In principle, a large number of selection stages may be provided in the selection unit 220, with a larger number of selection stages 220-1... 220-G resulting in a greater resource load and ultimately resulting in increased data security, but increasing the execution time of the encryption. By selecting the number G of the selection stages 220-1... 220-G, a balance between the computing power and data security can thus be made.
In the present case, a total of ten G = 10 selection stages 220-1... 220-G are provided. For the selection register 221 and addressing units 222, the number located at the memory location selected by the respective pointer ji... JG in the addressing unit 221 is determined in the respective selection register 221 and entered or added to the next pointer j in the next addressing unit 221 or determined by another arithmetic operation. The value of each next pointer j is used to address a memory position in the next selection register 221. The value Φ0 of the last selection register 221-G addressed by the respective pointer is used to select a basic transformation instruction fi ... fA. The length of the selection register 221 normally corresponds to the number of basic used
Transformation regulations fi ... fA.
The selection unit 220, 230 of the random number generator 212 and the transformation unit 213 have a very similar structure. The following improvements are described jointly for both selection units 220, 230, but may be used for each of the
Selection units 220, 230 are made separately.
By the above procedure, only a selection of a basic transformation rule fi ... fA or the partial random number generator 233-1 ... 233-Z is made, which is completely independent of the individual raw data bytes b to be encrypted, and therefore allows easier reconstruction.
The present improvement of the invention now provides an update of the selection unit 220, 230 made by the updating unit, wherein, depending on the respective byte to be encrypted b, and / or the respectively encrypted byte c, and / or provided random numbers pi... PR of the Value of one of the pointers ji ... jG, ki ... kH in the addressing units 222, 232 is changed.
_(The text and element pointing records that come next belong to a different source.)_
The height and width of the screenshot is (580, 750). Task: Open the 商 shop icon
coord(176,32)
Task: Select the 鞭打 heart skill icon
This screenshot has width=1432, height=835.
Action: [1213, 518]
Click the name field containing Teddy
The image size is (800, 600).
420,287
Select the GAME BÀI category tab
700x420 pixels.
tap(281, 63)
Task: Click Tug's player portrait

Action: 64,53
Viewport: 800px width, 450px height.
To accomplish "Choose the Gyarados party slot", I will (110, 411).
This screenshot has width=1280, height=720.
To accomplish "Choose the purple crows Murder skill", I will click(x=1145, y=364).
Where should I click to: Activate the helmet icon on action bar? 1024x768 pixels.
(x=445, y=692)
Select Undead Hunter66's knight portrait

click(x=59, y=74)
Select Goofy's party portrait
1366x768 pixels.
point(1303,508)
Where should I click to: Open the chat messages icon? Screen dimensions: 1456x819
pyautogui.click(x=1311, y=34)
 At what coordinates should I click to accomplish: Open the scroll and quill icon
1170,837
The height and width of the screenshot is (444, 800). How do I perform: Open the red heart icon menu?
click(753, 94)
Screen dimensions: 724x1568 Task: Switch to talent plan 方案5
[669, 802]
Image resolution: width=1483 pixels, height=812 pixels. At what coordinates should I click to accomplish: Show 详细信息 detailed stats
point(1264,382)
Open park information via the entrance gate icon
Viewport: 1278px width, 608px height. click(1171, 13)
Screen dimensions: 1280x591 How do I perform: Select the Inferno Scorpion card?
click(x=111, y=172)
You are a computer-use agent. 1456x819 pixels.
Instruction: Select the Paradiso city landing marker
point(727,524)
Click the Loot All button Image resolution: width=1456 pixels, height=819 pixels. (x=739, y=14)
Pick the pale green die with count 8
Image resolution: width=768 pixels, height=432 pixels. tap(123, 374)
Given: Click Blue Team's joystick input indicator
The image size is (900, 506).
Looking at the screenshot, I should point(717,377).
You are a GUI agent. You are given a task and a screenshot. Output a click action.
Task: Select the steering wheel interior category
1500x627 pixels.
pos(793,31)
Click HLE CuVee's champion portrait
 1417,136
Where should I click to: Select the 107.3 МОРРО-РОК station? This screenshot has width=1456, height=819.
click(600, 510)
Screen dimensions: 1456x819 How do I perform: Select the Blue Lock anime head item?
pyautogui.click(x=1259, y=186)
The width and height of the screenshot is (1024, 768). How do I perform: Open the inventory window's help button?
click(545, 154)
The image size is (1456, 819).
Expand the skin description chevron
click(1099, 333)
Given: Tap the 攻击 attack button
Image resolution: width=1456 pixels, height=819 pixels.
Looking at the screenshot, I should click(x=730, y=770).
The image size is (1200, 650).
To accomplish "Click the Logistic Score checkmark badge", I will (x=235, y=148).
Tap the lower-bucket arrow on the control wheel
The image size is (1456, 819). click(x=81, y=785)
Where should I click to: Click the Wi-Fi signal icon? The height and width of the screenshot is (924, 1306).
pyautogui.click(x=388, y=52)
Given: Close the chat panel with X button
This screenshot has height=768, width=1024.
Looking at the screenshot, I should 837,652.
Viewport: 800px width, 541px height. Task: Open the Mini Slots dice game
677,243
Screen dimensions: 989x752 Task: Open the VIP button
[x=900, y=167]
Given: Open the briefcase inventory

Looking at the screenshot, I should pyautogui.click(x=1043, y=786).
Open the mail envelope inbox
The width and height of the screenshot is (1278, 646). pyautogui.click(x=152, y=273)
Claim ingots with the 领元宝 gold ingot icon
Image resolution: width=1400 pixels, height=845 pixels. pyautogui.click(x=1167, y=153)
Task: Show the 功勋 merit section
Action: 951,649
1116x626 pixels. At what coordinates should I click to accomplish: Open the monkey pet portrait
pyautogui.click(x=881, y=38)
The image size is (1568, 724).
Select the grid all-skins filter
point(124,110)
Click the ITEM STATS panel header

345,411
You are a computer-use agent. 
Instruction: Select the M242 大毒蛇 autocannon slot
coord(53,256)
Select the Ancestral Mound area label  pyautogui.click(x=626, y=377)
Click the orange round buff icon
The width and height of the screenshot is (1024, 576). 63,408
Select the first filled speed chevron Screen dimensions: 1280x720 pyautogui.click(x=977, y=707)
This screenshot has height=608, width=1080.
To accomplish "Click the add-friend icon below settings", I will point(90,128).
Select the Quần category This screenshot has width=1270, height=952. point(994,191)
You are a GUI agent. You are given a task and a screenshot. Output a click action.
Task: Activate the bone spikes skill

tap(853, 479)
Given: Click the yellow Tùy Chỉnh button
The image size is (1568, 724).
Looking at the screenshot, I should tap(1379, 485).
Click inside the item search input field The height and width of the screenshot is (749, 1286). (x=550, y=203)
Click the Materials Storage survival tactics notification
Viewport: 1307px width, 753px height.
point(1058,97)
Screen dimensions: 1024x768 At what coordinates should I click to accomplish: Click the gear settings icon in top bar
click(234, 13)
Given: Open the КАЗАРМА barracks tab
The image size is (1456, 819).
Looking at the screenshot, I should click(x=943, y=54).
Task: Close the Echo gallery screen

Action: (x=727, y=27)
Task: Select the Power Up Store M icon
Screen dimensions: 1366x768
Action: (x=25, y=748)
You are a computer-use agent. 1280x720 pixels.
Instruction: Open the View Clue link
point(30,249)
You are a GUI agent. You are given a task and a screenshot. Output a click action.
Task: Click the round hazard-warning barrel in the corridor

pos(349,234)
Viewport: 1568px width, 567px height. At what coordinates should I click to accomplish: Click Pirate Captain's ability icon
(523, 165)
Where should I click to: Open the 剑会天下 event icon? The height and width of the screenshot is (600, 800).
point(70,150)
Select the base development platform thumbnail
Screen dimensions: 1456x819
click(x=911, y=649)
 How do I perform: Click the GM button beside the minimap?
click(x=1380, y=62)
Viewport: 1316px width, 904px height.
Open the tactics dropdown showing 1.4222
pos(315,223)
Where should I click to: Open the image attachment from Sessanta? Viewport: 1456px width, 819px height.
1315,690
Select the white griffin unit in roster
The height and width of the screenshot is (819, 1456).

Here, the numerical value of the addressing unit 222, 232 is determined by an arithmetic function from the old numerical value of the addressing unit 222, 232 and an external value provided via an input 224, 234, e.g. the numerical value b, the unencrypted byte, the numerical value c, the encrypted byte or the provided random numbers p ,, recalculated. If the resulting value exceeds the length of the selection register 221, 231, this length is subtracted from the pointer value correspondingly many times, so that the pointer j, k lies between 1 and A or Z. In each encryption step, the next pointer j, k is changed in each case, and in the case where the last Gth or Hth pointer was changed in the previous step, the first pointer j, k is changed again in the next step.
Alternatively or additionally, it is possible for two individual registers of one of the selections register 221, 231 to be modified depending on the byte to be encrypted bi and / or of the respective encrypted byte c, and / or provided random numbers p by interchanging the words contained in them Values. The selection of these two individual registers is also dependent on the number of permutations already made in this selection register 221, 231. At each encryption step, a number of swaps are performed. After a certain number of exchanges have been made in a selection register 221, 231, then the next selection register 221, 231 is changed. In the event that the last selection register 221, 231 has been changed in the previous step, then the first selection register 221, 231 is changed again.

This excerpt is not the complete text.